13 Reasons Kenyan Entrepreneurs Are Denied Loans

Traders at Kiambu Market
Traders at Kiambu Market.

A report by Wylde International has indicated that many Kenyan entrepreneurs miss out on loans with the lack of consistency in filing bank statements being one of the major factors.

In the 2022 report launched on Tuesday, May 25, Wylde international noted only 45 per cent of Small and Medium-sized Enterprises (SMEs) who applied for credit received loans in the last three years.

The inconsistent filing of bank statements was traced to the nature of businesses with most SMEs being agricultural-based hence depending on seasons of harvest.

Traders display mangoes at Riosiri market in Kisii County
Traders display mangoes at Riosiri market in Kisii County

The lack of collateral during loan applications also played a major role with the report adding that many entrepreneurs were forced to apply for smaller amounts. 

"The study also showed that about 45 per cent of the businesses engaged had their request for financing facility declined.

"This was majorly attributed to the high difficulties in meeting the financing requirements such as security i.e. title deeds/assets and audited accounts as reported by the respondents," read the report in part.

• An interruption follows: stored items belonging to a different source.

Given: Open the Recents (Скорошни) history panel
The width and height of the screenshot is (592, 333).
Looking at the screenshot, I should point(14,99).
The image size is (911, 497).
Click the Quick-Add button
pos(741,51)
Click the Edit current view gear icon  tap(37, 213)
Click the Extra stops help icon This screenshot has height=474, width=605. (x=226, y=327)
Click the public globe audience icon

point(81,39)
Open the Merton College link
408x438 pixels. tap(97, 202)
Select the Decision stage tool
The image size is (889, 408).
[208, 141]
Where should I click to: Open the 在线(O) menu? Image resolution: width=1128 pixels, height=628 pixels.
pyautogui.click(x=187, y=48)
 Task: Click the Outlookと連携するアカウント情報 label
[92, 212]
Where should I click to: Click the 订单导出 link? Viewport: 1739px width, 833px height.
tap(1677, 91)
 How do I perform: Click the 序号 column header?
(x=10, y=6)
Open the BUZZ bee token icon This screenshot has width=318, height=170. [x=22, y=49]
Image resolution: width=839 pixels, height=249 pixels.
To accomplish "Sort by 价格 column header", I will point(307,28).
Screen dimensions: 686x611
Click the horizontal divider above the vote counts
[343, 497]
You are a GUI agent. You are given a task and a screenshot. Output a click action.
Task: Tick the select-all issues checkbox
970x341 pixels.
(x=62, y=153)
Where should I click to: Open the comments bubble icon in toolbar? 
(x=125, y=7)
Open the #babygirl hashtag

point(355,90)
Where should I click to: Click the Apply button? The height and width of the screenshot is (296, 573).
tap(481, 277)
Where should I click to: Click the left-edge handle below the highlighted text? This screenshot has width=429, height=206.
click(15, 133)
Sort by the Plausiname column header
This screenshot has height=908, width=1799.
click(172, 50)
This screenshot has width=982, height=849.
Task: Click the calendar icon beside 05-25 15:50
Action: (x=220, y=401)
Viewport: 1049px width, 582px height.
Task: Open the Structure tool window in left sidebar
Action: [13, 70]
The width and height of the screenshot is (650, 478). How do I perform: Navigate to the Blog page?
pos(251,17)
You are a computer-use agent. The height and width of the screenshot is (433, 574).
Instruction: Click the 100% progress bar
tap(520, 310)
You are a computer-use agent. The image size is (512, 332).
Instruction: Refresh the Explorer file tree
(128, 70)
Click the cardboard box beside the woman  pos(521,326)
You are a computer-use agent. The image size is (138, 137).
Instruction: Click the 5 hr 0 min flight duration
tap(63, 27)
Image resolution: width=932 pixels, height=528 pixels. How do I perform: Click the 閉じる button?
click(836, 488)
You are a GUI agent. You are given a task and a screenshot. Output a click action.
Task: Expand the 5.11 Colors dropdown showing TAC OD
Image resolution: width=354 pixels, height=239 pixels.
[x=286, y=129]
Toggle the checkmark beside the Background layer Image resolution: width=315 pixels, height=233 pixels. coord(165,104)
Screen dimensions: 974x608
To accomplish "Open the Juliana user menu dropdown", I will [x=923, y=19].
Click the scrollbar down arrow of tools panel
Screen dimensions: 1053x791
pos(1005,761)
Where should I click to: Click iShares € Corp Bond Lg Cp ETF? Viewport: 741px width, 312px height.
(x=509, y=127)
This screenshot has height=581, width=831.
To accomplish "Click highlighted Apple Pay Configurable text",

Additionally, banks and financial entities were also faulted for using similar loan evaluation criteria while analysing credit applications made by small and medium-sized enterprises (SMEs).

Nonetheless, negative Credit Reference Bureau (CRB) listing and poor past loan repayment also posed challenges for entrepreneurs.

In terms of business operations, it was noted that entrepreneurs were lacking requisite business permits with SMEs also failing to prove good cash flow.

"Most of the businesses engaged 64.4 per cent indicated that their turnover was below Ksh5 million with about 32.7 per cent reporting a turnover of Ksh5 to Ksh100 million.

"This could imply that most businesses surveyed were still at start-up phase with limited working capital and asset base," read the report in part.

Other factors include lack of bookkeeping and proper business records, lack of bank accounts, unawareness, less amount applied than their minimum loan amount, low turnover due to the pandemic effects, and lack of experience.

Undated Photo of the Central Bank of Kenya in Nairobi
A photo of the Central Bank of Kenya in Nairobi.


Despite the challenges, It was noted that many entrepreneurs depend on loans to grow their business with the report indicating that 93 per cent of entrepreneurs plan on applying for loans this year.

"Out of the businesses that are planning to get financing in the near future, most of them are seeking the funding for expansion 39 per cent while 36 per cent of them are looking for working capital for their businesses.

"Business expansion is the most preferred purpose of looking for financing, however, sufficient working capital is a key aspect of any business’s financial health; and not having enough working capital can have a serious adverse impact on the future of your business," read the report in part.